Sujet : Re: Cost of handling misaligned access
De : anton (at) *nospam* mips.complang.tuwien.ac.at (Anton Ertl)
Groupes : comp.archDate : 04. Feb 2025, 11:09:09
Autres entêtes
Organisation : Institut fuer Computersprachen, Technische Universitaet Wien
Message-ID : <2025Feb4.110909@mips.complang.tuwien.ac.at>
References : 1 2 3 4 5 6
User-Agent : xrn 10.11
Thomas Koenig <
tkoenig@netcologne.de> writes:
Anton Ertl <anton@mips.complang.tuwien.ac.at> schrieb:
[fedora-starfive:/tmp:111378] cat x.c
#include <string.h>
>
long uload(long *p)
{
long x;
memcpy(&x,p,sizeof(long));
return x;
}
[fedora-starfive:/tmp:111379] gcc -O -S x.c
[fedora-starfive:/tmp:111380] cat x.s
.file "x.c"
.option nopic
.text
.align 1
.globl uload
.type uload, @function
uload:
addi sp,sp,-16
lbu t1,0(a0)
>
[...]
>
With RISC-V, nobody ever knows what architecture he is compiling for...

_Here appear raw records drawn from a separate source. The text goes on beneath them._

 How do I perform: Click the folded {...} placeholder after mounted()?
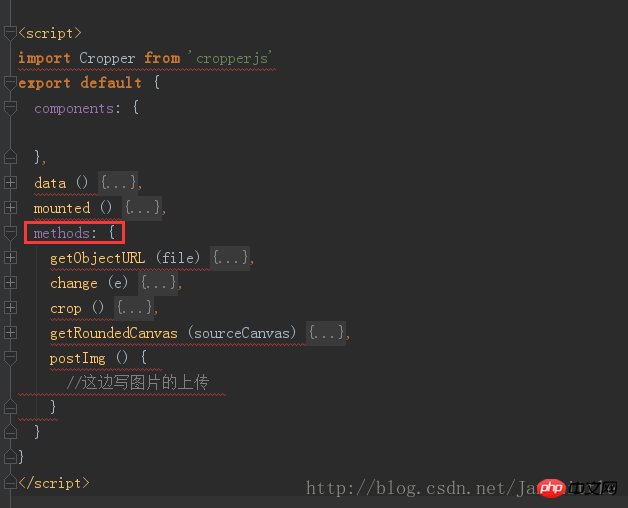(142, 208)
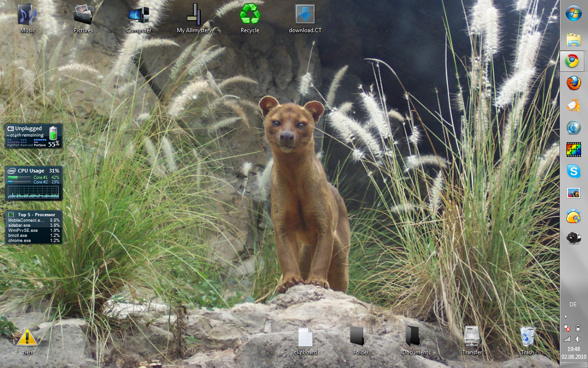The width and height of the screenshot is (588, 368).
Task: Click the CPU usage history graph
Action: 34,193
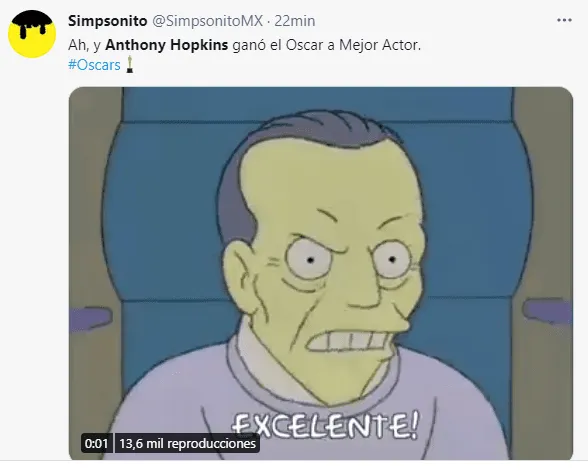Image resolution: width=588 pixels, height=474 pixels.
Task: Click the right purple armrest in the video
Action: point(548,311)
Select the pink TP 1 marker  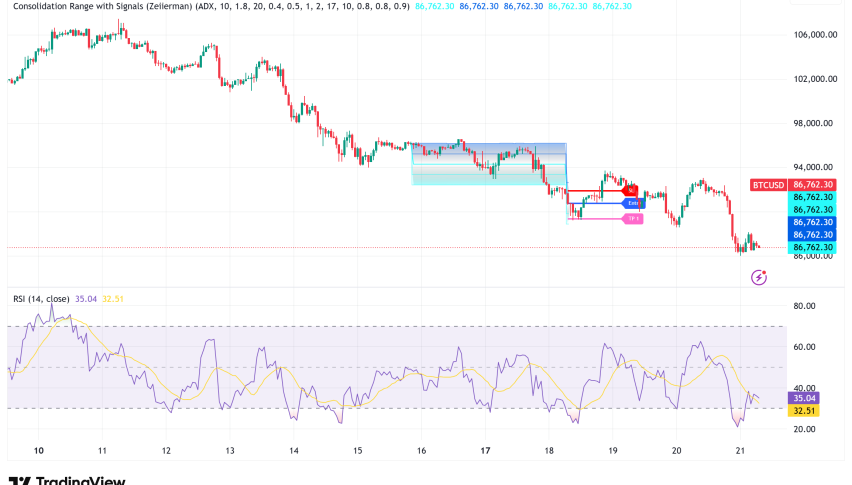632,218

The compiler knew very well that it was generating code for RV64GC,
and I knew that too.
And in this particular case the exact variant does not matter. RISC-V
is generally specified to support unaligned accesses, see below.
Did you tell gcc specifically that unsigned access was supported in
the architecture you were using?
What specific option would that be, and why would I want to look it up
and tell that to gcc? After all, that's specified in the RISC-V
specification. Even a very old one
<
https://www2.eecs.berkeley.edu/Pubs/TechRpts/2011/EECS-2011-62.pdf>
says:
|The base ISA supports misaligned accesses
It continues
|but these might run extremely slowly depending on the implementation.
but that does not change the architecture (and you referred to the
architecture).
It's also true of other architectures, and not just in theory, but
also in practice <
http://al.howardknight.net/?ID=143135464800>
<
https://www.complang.tuwien.ac.at/anton/unaligned-stores/>; should I
check for such an option for every architecture?
But even assuming that I want to generate code tuned for RISC-V
implementations where unaligned accesses are implemented so slowly
that I would prefer that code containing only aligned accesses is
generated, I would expect a compiler for which the memcpy workaround
is recommended (such as gcc) to do better, much better than gcc
actually does, e.g., something along the lines of:
uload:
addi a5,a0,7
andi a4,a0,-8
andi a5,a5,-8
ld a2,0(a5)
ld a3,0(a4)
neg a4,a0
andi a4,a4,7
andi a0,a0,7
slliw a4,a4,3
slliw a5,a0,3
sll a5,a3,a5
sra a0,a2,a4
or a0,a0,a5
ret
Fewer instructions, and also a better distribution between various
functional units.
IIRC it's only three instructions on MIPS and five instructions on
Alpha, but they have special instructions for this case, because they
were designed for it, whereas RISC-V was designed to have unaligned
accesses.
- anton
-- 'Anyone trying for "industrial quality" ISA should avoid undefined behavior.' Mitch Alsup, <c17fcd89-f024-40e7-a594-88a85ac10d20o@googlegroups.com>